To ensure that scholars actually use these evolving standards and best practices, adhering to the standards should be the easiest route to creating a database. Fortunately, we have the opportunity to create a valuable service for scholars. Currently, many databases are created in an ad-hoc manner that is labor intensive and duplicative. By developing preconfigured blueprints for a wide variety of possible scholarly databases, bundled together with advanced visualization tools, we can improve the scholar’s productivity in creating and managing their databases. When time comes to convert these into long-term data archives, the same software can produce archives according to the latest standards and best practices. One could even anticipate that these data archives could be refreshed to evolving technology and standards by subsequent generations of the software.

This proposed agenda is definitely a tall order. However, once the basic framework is developed, this is a project that many groups can work on simultaneously. For example, it would be reasonable for funding agencies to mandate that larger research projects take on some development of standards, best practices, and software for the management and visualization of data archives in their discipline. The work of these projects should be coordinated and packaged for use by individual researchers.

As this research proceeds, it is likely that various organizations will emerge to participate in the development and management of data archives. In the beginning, special emphasis should be put on support for the individual researcher. Mandates to preserve data are a disproportionate burden on the individual researcher and small research projects. They deserve special consideration and support. We should help individual researchers and small research groups achieve acceptable data preservation with minimal overhead to the researchers.

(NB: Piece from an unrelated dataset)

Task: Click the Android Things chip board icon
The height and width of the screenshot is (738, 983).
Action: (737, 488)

To coordinate and support the disparate data-archiving activities of researchers, funding agencies should establish (potentially distributed) Centers of Excellence in Data Preservation. Each could specialize in a particular discipline, but all would be required to participate in global standardization efforts. The competitive funding process allows for organic growth of new organizations, created by building on the strengths of existing institutions (universities, research laboratories, and their libraries).

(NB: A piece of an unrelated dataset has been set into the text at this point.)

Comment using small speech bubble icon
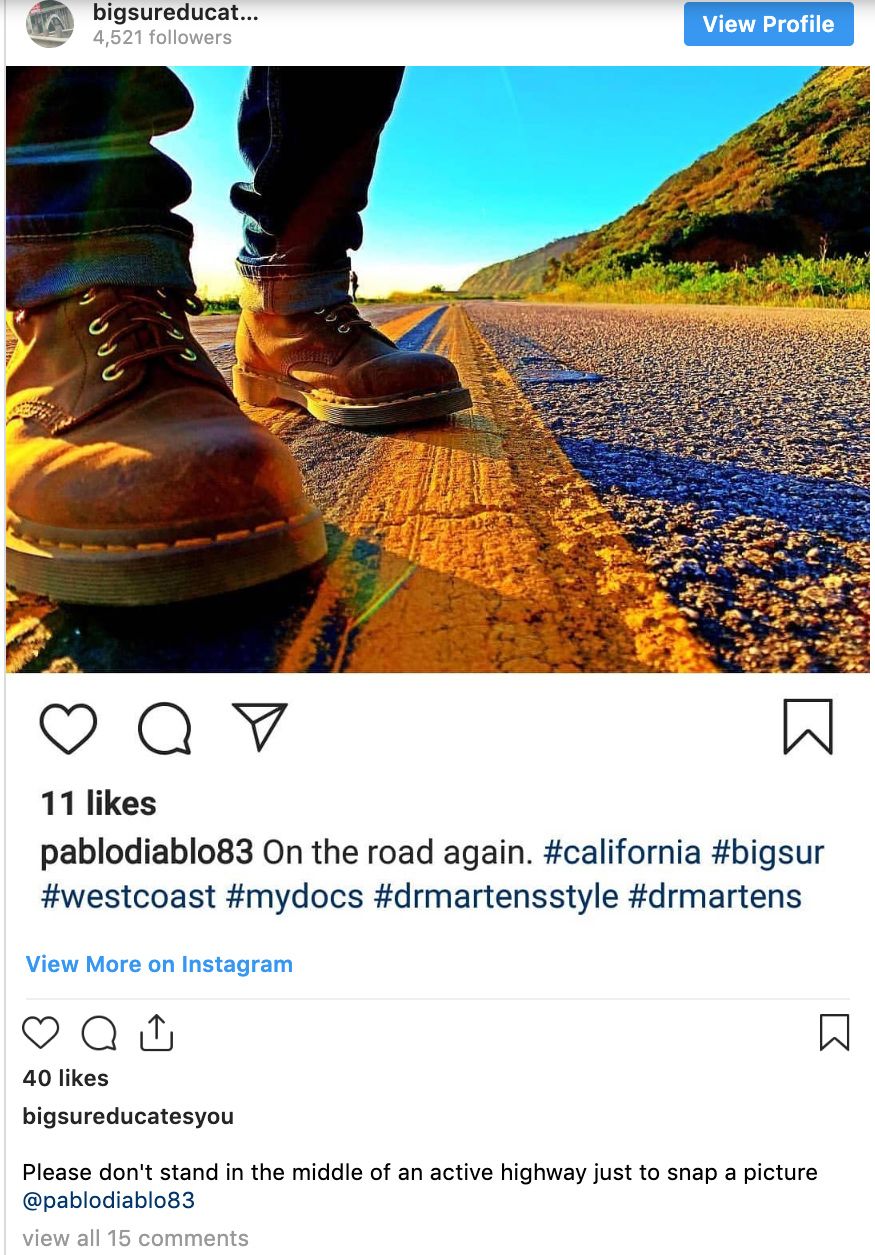The height and width of the screenshot is (1255, 875). point(99,1033)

Funding agencies should also provide incentives to accomplish more than archiving. Data obtained at great effort and expense should be made available widely together with supporting services and software. Peer review of data sets and associated services and software should be encouraged. Under appropriate conditions and restrictions, for-profit organizations could provide services using publicly available data, ensuring the widest possible usage of scholarly data for society’s benefit.